How was it not a good idea? I followed rev Kyle's YouTube video and upgraded from cm7 to cm9. Even the cm team said this was ok to do. Everything went OK with no problems other than a few occasional random reboots and the keyboard vibrate crapping out after the screen turns off. That was the reason why I did a clean install to try to correct the random reboot problem and the keyboard vibrate problem. I have a feeling the battery percentage was associated with cm7 and never implemented in cm9. For those of you with cm9, do u have the battery percentage without a MOD?



nevertells said:


> Not a good idea to install CM9 over the top of CM7. Once you wiped data you lost the % and until the dev's put it back in, it's not in any settings. However, try downloading Battery Indicator by Darshan Computing. It puts a neat little battery icon on the info bar with the percent of charge and also keeps track of a little bit of other info.


HP Touchpad - CM9a2


----------



## mooja (Aug 25, 2011)

battery% was removed from a1 onwards for some reason, its not in the nightlies either


----------



## MarkJRust (Jan 31, 2012)

I applied a battery percentage mod just now and I'm getting the mod instead of the normal battery icon in the bottom bar (good), but now I'm getting the battery mod AND the stock percentage in the notifications tray (bad and odd). I'm running Alpha 2 and I didn't see the stock battery icon until I applied the mod. Now I have both in my notification area. /Unhappy


----------



## sandman (Oct 9, 2011)

mooja said:


> battery% was removed from a1 onwards for some reason, its not in the nightlies either


Oh yes it is.


----------



## JohanX (Oct 7, 2011)

mooja said:


> battery% was removed from a1 onwards for some reason, its not in the nightlies either


 The battery percent is in the nightlies.

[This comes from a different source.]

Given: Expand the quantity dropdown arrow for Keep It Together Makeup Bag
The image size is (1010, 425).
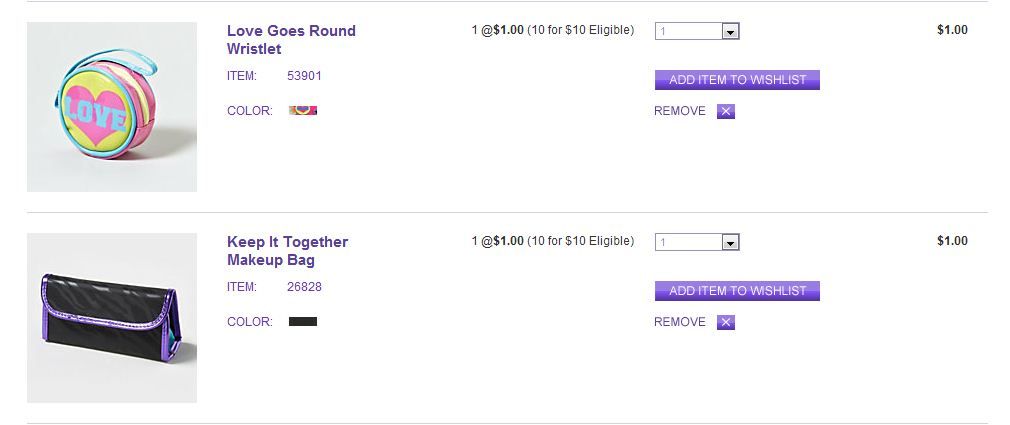Looking at the screenshot, I should 730,243.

Go to Settings--> System --> Combined bar --> Battery status style

Sent from my cm_tenderloin using Tapatalk


----------



## Andrew's Android (Oct 27, 2011)

JohanX said:


> The battery percent is in the nightlies.
> 
> Go to Settings--> System --> Combined bar --> Battery status style
> 
> Sent from my cm_tenderloin using Tapatalk


Note: "system" is under "Interface".
And option is not on the 2/28 nightly that I have installed.


----------



## JohanX (Oct 7, 2011)

Andrew said:


> Note: "system" is under "Interface".
> And option is not on the 2/28 nightly that I have installed.


 I am running the 3/1 build, and the option is there.

Sent from my cm_tenderloin using Tapatalk


----------



## sandman (Oct 9, 2011)

Andrew said:


> Note: "system" is under "Interface".
> And option is not on the 2/28 nightly that I have installed.


Time to update then.


----------



## whadzinaname (Oct 20, 2011)

JohanX said:


> I am running the 3/1 build, and the option is there.
> 
> Sent from my cm_tenderloin using Tapatalk


It was added in the 3/1 build.


----------